> **Work request**: Reproduce the listing below verbatim.
________________
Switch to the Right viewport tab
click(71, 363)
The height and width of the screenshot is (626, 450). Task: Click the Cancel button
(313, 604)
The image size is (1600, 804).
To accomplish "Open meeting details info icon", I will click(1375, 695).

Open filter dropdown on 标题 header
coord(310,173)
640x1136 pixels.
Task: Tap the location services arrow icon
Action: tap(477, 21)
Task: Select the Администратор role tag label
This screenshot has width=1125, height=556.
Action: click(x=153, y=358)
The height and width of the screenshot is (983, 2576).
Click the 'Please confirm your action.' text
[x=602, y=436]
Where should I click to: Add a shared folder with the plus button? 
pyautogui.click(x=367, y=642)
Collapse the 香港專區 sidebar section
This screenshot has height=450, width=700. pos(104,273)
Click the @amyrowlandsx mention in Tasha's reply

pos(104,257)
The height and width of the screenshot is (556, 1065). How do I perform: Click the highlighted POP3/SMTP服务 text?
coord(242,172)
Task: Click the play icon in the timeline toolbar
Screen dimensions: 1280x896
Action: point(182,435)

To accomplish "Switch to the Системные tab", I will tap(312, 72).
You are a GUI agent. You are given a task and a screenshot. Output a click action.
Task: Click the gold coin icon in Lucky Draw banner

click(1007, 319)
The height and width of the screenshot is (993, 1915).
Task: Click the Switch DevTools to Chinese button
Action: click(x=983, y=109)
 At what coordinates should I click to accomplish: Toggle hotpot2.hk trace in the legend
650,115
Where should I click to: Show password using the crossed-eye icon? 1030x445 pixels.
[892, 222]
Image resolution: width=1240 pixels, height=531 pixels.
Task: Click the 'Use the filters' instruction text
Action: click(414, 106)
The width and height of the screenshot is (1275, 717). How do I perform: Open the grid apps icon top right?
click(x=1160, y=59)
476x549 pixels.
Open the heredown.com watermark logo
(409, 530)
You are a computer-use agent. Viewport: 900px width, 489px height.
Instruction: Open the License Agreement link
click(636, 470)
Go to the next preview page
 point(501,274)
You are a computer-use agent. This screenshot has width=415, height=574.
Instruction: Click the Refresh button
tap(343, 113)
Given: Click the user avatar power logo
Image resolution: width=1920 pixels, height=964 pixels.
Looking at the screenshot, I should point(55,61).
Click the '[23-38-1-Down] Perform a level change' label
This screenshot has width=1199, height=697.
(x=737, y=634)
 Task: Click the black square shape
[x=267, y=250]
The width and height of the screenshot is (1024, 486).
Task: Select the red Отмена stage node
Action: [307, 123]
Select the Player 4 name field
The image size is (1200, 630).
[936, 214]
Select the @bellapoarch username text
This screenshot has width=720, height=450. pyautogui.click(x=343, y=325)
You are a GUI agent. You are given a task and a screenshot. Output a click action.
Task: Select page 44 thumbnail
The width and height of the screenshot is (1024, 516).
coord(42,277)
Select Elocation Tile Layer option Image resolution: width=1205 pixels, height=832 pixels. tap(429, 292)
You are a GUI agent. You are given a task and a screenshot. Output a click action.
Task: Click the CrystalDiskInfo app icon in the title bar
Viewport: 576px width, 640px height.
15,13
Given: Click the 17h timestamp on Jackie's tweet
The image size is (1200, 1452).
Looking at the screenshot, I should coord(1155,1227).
________________
> **Output for this exercise**:
Switch to the Right viewport tab
click(71, 363)
The height and width of the screenshot is (626, 450). Task: Click the Cancel button
(313, 604)
The image size is (1600, 804).
To accomplish "Open meeting details info icon", I will click(1375, 695).

Open filter dropdown on 标题 header
coord(310,173)
640x1136 pixels.
Task: Tap the location services arrow icon
Action: tap(477, 21)
Task: Select the Администратор role tag label
This screenshot has width=1125, height=556.
Action: click(x=153, y=358)
The height and width of the screenshot is (983, 2576).
Click the 'Please confirm your action.' text
[x=602, y=436]
Where should I click to: Add a shared folder with the plus button? 
pyautogui.click(x=367, y=642)
Collapse the 香港專區 sidebar section
This screenshot has height=450, width=700. pos(104,273)
Click the @amyrowlandsx mention in Tasha's reply

pos(104,257)
The height and width of the screenshot is (556, 1065). How do I perform: Click the highlighted POP3/SMTP服务 text?
coord(242,172)
Task: Click the play icon in the timeline toolbar
Screen dimensions: 1280x896
Action: point(182,435)

To accomplish "Switch to the Системные tab", I will tap(312, 72).
You are a GUI agent. You are given a task and a screenshot. Output a click action.
Task: Click the gold coin icon in Lucky Draw banner

click(1007, 319)
The height and width of the screenshot is (993, 1915).
Task: Click the Switch DevTools to Chinese button
Action: click(x=983, y=109)
 At what coordinates should I click to accomplish: Toggle hotpot2.hk trace in the legend
650,115
Where should I click to: Show password using the crossed-eye icon? 1030x445 pixels.
[892, 222]
Image resolution: width=1240 pixels, height=531 pixels.
Task: Click the 'Use the filters' instruction text
Action: click(414, 106)
The width and height of the screenshot is (1275, 717). How do I perform: Open the grid apps icon top right?
click(x=1160, y=59)
476x549 pixels.
Open the heredown.com watermark logo
(409, 530)
You are a computer-use agent. Viewport: 900px width, 489px height.
Instruction: Open the License Agreement link
click(636, 470)
Go to the next preview page
 point(501,274)
You are a computer-use agent. This screenshot has width=415, height=574.
Instruction: Click the Refresh button
tap(343, 113)
Given: Click the user avatar power logo
Image resolution: width=1920 pixels, height=964 pixels.
Looking at the screenshot, I should point(55,61).
Click the '[23-38-1-Down] Perform a level change' label
This screenshot has width=1199, height=697.
(x=737, y=634)
 Task: Click the black square shape
[x=267, y=250]
The width and height of the screenshot is (1024, 486).
Task: Select the red Отмена stage node
Action: [307, 123]
Select the Player 4 name field
The image size is (1200, 630).
[936, 214]
Select the @bellapoarch username text
This screenshot has width=720, height=450. pyautogui.click(x=343, y=325)
You are a GUI agent. You are given a task and a screenshot. Output a click action.
Task: Select page 44 thumbnail
The width and height of the screenshot is (1024, 516).
coord(42,277)
Select Elocation Tile Layer option Image resolution: width=1205 pixels, height=832 pixels. tap(429, 292)
You are a GUI agent. You are given a task and a screenshot. Output a click action.
Task: Click the CrystalDiskInfo app icon in the title bar
Viewport: 576px width, 640px height.
15,13
Given: Click the 17h timestamp on Jackie's tweet
The image size is (1200, 1452).
Looking at the screenshot, I should coord(1155,1227).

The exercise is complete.